===== DATA PROVIDED
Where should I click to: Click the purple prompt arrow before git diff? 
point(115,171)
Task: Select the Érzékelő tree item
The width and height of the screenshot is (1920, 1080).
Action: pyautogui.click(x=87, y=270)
==========
> **TASK INSTRUCTIONS**: All entries above are to be copied exactly, with none left out.

> **SOLVED PROBLEM**:
Where should I click to: Click the purple prompt arrow before git diff? 
point(115,171)
Task: Select the Érzékelő tree item
The width and height of the screenshot is (1920, 1080).
Action: pyautogui.click(x=87, y=270)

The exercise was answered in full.